I used a box mix (I know, not from scratch, blah, blah, blah—it’s easy and delicious, so sue me), and tried this little trick for filling the cupcakes with chocolate. Then I topped them off with this cloud frosting recipe. I sprinkled them with crushed graham crackers (Olivia’s Annie’s Bunny Grahams to be exact) to top off the look. They turned out fabulous! I am tweaking the frosting recipe below from the original because it made WAY too much frosting for 24 cupcakes, and I found it a bit too heavy on the vanilla extract. Other than that. . . HEAVEN!

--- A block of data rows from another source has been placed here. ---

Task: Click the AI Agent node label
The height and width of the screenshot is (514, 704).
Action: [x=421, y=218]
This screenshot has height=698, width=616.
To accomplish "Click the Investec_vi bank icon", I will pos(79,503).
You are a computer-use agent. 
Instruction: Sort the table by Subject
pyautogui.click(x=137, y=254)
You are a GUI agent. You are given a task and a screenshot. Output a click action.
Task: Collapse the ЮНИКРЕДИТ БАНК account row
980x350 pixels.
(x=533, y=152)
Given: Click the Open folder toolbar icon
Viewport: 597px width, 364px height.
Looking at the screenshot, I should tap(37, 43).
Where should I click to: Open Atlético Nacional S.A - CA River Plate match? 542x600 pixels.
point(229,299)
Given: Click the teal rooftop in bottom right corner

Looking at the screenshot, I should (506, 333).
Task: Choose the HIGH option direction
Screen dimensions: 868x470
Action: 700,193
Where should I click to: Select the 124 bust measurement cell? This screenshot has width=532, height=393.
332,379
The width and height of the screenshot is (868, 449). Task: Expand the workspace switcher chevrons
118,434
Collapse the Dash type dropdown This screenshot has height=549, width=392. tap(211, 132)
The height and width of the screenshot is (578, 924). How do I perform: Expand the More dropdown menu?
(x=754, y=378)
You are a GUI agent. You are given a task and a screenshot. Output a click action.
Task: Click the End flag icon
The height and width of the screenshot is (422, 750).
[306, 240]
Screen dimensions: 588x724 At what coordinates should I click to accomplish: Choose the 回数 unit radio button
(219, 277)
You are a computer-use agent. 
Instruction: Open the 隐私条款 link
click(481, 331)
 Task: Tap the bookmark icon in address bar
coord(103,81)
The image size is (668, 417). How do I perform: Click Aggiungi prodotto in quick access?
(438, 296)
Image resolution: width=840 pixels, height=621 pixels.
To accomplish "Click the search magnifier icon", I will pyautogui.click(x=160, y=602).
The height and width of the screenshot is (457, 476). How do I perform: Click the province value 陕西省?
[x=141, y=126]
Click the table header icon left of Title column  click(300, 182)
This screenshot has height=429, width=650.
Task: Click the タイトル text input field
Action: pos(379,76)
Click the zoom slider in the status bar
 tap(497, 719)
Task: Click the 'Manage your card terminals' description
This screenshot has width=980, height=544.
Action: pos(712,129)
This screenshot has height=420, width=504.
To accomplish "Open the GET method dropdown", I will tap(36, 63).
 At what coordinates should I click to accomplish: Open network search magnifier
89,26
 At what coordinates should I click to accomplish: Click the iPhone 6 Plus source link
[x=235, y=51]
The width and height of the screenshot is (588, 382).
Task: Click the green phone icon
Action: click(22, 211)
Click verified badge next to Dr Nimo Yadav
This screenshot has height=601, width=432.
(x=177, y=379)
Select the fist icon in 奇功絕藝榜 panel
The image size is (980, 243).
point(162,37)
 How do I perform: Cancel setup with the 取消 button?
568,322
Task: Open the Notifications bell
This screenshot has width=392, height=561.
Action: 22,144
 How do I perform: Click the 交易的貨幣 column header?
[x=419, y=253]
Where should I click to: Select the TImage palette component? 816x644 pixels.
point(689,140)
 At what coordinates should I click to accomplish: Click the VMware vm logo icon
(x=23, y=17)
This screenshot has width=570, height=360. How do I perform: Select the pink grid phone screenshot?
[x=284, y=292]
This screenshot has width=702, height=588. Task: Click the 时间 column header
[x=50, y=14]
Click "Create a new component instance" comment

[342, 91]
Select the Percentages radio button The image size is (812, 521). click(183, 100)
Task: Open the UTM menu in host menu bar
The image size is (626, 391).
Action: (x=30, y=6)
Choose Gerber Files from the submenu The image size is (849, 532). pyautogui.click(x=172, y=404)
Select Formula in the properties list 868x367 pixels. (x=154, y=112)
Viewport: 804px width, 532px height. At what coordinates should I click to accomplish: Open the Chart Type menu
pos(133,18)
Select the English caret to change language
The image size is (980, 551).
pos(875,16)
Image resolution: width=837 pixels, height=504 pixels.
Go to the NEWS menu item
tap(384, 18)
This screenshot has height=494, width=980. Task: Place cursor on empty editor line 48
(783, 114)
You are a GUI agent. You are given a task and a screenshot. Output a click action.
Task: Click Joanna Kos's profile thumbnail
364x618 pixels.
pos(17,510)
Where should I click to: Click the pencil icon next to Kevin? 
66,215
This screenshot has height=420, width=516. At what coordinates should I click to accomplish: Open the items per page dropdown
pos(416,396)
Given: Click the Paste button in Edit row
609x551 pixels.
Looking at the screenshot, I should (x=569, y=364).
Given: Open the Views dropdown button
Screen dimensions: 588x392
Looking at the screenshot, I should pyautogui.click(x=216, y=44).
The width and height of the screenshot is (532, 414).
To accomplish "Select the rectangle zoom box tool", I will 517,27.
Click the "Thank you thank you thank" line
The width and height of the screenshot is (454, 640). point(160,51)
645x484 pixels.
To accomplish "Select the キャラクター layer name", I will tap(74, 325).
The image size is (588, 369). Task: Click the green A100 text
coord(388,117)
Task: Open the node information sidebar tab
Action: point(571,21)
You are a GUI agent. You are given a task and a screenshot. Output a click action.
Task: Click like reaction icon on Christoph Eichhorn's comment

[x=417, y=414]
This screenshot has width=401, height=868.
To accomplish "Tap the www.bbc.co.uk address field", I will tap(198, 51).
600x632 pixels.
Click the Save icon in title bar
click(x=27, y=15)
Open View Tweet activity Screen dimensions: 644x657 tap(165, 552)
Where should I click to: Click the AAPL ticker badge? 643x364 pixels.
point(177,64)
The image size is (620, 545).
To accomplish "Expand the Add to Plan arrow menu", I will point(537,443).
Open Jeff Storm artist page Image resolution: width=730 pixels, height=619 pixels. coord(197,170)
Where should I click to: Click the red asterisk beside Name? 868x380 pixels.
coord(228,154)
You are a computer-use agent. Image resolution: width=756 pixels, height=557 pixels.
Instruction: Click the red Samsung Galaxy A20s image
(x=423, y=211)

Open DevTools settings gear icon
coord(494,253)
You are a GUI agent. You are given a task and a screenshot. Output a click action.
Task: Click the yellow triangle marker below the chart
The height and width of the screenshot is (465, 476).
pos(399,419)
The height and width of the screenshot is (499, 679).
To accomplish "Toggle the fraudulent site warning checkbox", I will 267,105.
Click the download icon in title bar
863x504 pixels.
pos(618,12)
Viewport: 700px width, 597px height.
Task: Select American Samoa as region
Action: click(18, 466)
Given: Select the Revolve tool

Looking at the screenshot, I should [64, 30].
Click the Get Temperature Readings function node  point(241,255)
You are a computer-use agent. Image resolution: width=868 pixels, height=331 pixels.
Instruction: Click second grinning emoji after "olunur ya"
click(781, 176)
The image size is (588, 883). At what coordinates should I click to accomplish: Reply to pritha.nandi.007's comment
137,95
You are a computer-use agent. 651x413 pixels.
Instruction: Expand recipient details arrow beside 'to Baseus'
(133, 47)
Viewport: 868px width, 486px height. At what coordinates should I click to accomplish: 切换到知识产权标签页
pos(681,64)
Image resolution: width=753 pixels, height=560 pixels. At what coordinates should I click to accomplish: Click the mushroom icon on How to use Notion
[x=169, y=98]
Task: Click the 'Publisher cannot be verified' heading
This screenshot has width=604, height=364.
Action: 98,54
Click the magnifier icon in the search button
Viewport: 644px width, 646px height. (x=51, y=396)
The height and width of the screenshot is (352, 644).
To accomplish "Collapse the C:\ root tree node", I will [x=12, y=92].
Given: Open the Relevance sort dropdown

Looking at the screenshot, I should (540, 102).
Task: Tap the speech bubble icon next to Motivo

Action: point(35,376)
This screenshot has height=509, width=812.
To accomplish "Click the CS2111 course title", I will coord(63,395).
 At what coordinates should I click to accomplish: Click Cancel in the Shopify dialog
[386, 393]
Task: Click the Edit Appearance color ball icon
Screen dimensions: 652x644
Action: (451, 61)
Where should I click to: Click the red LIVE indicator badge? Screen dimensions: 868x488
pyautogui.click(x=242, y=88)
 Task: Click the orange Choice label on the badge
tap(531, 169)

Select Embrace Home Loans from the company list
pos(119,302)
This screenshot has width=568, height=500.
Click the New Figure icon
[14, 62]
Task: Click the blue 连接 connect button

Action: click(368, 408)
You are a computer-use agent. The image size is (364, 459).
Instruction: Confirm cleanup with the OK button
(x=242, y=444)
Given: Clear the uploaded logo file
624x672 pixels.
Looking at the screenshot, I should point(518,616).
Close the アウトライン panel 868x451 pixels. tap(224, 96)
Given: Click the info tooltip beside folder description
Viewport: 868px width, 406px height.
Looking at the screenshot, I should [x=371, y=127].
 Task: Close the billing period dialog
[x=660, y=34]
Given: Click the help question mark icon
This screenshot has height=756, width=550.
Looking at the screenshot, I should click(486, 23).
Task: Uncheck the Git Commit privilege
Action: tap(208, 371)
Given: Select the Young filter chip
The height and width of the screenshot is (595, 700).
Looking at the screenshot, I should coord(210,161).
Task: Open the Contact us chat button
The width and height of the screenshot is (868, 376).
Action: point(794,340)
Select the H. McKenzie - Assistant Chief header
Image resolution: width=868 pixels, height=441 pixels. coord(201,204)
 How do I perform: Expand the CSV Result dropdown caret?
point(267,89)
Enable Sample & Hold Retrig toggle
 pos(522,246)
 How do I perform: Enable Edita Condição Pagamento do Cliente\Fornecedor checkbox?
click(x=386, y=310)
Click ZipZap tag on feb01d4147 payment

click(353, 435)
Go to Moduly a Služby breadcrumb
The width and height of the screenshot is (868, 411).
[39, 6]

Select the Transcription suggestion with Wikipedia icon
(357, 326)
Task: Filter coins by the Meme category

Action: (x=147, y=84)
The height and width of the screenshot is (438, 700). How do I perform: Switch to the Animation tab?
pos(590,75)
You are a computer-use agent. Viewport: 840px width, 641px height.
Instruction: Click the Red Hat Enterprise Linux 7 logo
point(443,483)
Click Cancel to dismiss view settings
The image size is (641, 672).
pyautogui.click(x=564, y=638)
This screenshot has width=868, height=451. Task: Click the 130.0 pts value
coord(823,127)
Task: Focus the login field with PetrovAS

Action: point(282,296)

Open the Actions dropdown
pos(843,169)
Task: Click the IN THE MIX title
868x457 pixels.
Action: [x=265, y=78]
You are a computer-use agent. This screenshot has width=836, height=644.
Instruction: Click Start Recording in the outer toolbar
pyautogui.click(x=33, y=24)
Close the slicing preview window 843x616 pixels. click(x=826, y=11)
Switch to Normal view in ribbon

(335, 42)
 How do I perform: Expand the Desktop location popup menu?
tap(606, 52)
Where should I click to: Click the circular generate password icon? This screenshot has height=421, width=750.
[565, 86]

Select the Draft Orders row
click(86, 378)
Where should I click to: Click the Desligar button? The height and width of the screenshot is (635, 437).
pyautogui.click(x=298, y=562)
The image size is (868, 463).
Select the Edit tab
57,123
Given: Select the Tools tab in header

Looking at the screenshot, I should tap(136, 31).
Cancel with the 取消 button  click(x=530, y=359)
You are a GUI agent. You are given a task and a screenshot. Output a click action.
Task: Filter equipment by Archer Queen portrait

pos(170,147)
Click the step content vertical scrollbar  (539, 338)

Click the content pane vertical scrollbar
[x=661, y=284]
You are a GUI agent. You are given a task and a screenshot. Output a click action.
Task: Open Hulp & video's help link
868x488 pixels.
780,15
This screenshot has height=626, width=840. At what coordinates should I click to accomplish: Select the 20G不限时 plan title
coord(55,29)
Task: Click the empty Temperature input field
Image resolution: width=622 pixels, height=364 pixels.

One tip regarding the frosting: you will want to use a stand mixer for this one because you have to beat the frosting for about 15 minutes at high speed. You can probably do it with a hand mixer, but it is definitely easier with a stand mixer.
Yields 24 cupcakes
1 box devil’s food cake mix (you may need eggs, oil, etc., depending on the mix)
1 1/4 cups sugar
3 egg whites, at room temperature
1/4 cup water
1/4 tsp cream of tartar
1 tsp vanilla extract
24 Hershey Kisses
1/2 cup crushed graham crackers
Mix the cupcakes according to the directions on the box, and bake for 5 minutes. Take the cupcakes out of the oven and place one Hershey Kiss in the middle of each cupcake, pushing down slightly. The Hershey Kiss will sink down into the middle of the cupcake as they bake, giving you a chocolate center. Continue baking the cupcakes until they are done, and allow them to cool completely.
Bring a small amount of water to a simmer in a small saucepan over medium heat. Combine the sugar, egg whites, water, and cream of tartar in a glass mixing bowl, and whisk until foamy. Place the bowl on top of the saucepan on the stove and whisk until all of the sugar is dissolved and the mixture is warm to the touch.
Transfer the mixture to the bowl on the stand mixer, fitted with the whisk attachment. Beat on high speed for 12-16 minutes, until stiff peaks form. Add the vanilla extract and beat to combine.
Using a decorating bag with a 1A decorating tip or a freezer bag with the bottom corner snipped off, pipe the frosting onto the cooled cupcakes. Sprinkle each cupcake with crushed graham crackers.